• TASK BRIEF: What this exercise calls for is an exact copy of the data.

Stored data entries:
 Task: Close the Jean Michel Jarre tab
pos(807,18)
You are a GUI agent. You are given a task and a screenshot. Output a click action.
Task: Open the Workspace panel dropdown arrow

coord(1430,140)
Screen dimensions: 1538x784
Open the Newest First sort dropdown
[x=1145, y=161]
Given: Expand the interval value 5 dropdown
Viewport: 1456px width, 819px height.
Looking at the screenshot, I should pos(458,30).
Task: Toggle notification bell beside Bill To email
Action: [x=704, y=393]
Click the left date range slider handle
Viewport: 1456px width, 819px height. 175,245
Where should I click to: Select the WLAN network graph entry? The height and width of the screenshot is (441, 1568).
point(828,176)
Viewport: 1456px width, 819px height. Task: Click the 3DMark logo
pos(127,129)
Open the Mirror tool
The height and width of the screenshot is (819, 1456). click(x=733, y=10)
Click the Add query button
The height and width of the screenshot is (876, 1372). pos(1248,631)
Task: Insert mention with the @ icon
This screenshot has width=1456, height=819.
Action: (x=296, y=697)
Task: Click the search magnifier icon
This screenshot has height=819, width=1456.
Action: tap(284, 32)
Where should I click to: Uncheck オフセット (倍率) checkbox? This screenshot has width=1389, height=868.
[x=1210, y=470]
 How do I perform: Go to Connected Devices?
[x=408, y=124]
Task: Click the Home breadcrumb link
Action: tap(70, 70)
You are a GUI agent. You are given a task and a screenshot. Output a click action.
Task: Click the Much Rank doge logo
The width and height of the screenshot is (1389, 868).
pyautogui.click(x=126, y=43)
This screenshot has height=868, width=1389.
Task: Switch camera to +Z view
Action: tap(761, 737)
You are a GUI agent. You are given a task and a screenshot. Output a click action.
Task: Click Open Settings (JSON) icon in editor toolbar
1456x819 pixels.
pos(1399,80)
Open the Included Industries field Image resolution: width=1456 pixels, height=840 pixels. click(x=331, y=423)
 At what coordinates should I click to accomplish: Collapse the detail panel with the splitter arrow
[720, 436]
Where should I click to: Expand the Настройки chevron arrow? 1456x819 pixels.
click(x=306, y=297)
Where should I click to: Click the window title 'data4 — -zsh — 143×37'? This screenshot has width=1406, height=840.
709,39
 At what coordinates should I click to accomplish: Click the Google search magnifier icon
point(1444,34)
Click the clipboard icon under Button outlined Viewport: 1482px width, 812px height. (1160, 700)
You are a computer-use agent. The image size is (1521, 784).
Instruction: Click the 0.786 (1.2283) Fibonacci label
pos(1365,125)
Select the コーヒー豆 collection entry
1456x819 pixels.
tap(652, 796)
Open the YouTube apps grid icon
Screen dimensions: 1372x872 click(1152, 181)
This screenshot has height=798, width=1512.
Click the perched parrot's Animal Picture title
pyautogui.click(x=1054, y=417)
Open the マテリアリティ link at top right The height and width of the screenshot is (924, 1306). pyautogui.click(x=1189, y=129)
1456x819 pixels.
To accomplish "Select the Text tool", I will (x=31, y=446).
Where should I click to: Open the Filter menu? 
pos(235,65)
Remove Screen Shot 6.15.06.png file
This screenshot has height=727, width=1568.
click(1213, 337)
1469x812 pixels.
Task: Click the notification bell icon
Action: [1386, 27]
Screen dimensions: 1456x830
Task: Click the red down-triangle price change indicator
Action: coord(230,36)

• EXERCISE ANSWER:
 Task: Close the Jean Michel Jarre tab
pos(807,18)
You are a GUI agent. You are given a task and a screenshot. Output a click action.
Task: Open the Workspace panel dropdown arrow

coord(1430,140)
Screen dimensions: 1538x784
Open the Newest First sort dropdown
[x=1145, y=161]
Given: Expand the interval value 5 dropdown
Viewport: 1456px width, 819px height.
Looking at the screenshot, I should pos(458,30).
Task: Toggle notification bell beside Bill To email
Action: [x=704, y=393]
Click the left date range slider handle
Viewport: 1456px width, 819px height. 175,245
Where should I click to: Select the WLAN network graph entry? The height and width of the screenshot is (441, 1568).
point(828,176)
Viewport: 1456px width, 819px height. Task: Click the 3DMark logo
pos(127,129)
Open the Mirror tool
The height and width of the screenshot is (819, 1456). click(x=733, y=10)
Click the Add query button
The height and width of the screenshot is (876, 1372). pos(1248,631)
Task: Insert mention with the @ icon
This screenshot has width=1456, height=819.
Action: (x=296, y=697)
Task: Click the search magnifier icon
This screenshot has height=819, width=1456.
Action: tap(284, 32)
Where should I click to: Uncheck オフセット (倍率) checkbox? This screenshot has width=1389, height=868.
[x=1210, y=470]
 How do I perform: Go to Connected Devices?
[x=408, y=124]
Task: Click the Home breadcrumb link
Action: tap(70, 70)
You are a GUI agent. You are given a task and a screenshot. Output a click action.
Task: Click the Much Rank doge logo
The width and height of the screenshot is (1389, 868).
pyautogui.click(x=126, y=43)
This screenshot has height=868, width=1389.
Task: Switch camera to +Z view
Action: tap(761, 737)
You are a GUI agent. You are given a task and a screenshot. Output a click action.
Task: Click Open Settings (JSON) icon in editor toolbar
1456x819 pixels.
pos(1399,80)
Open the Included Industries field Image resolution: width=1456 pixels, height=840 pixels. click(x=331, y=423)
 At what coordinates should I click to accomplish: Collapse the detail panel with the splitter arrow
[720, 436]
Where should I click to: Expand the Настройки chevron arrow? 1456x819 pixels.
click(x=306, y=297)
Where should I click to: Click the window title 'data4 — -zsh — 143×37'? This screenshot has width=1406, height=840.
709,39
 At what coordinates should I click to accomplish: Click the Google search magnifier icon
point(1444,34)
Click the clipboard icon under Button outlined Viewport: 1482px width, 812px height. (1160, 700)
You are a computer-use agent. The image size is (1521, 784).
Instruction: Click the 0.786 (1.2283) Fibonacci label
pos(1365,125)
Select the コーヒー豆 collection entry
1456x819 pixels.
tap(652, 796)
Open the YouTube apps grid icon
Screen dimensions: 1372x872 click(1152, 181)
This screenshot has height=798, width=1512.
Click the perched parrot's Animal Picture title
pyautogui.click(x=1054, y=417)
Open the マテリアリティ link at top right The height and width of the screenshot is (924, 1306). pyautogui.click(x=1189, y=129)
1456x819 pixels.
To accomplish "Select the Text tool", I will (x=31, y=446).
Where should I click to: Open the Filter menu? 
pos(235,65)
Remove Screen Shot 6.15.06.png file
This screenshot has height=727, width=1568.
click(1213, 337)
1469x812 pixels.
Task: Click the notification bell icon
Action: [1386, 27]
Screen dimensions: 1456x830
Task: Click the red down-triangle price change indicator
Action: coord(230,36)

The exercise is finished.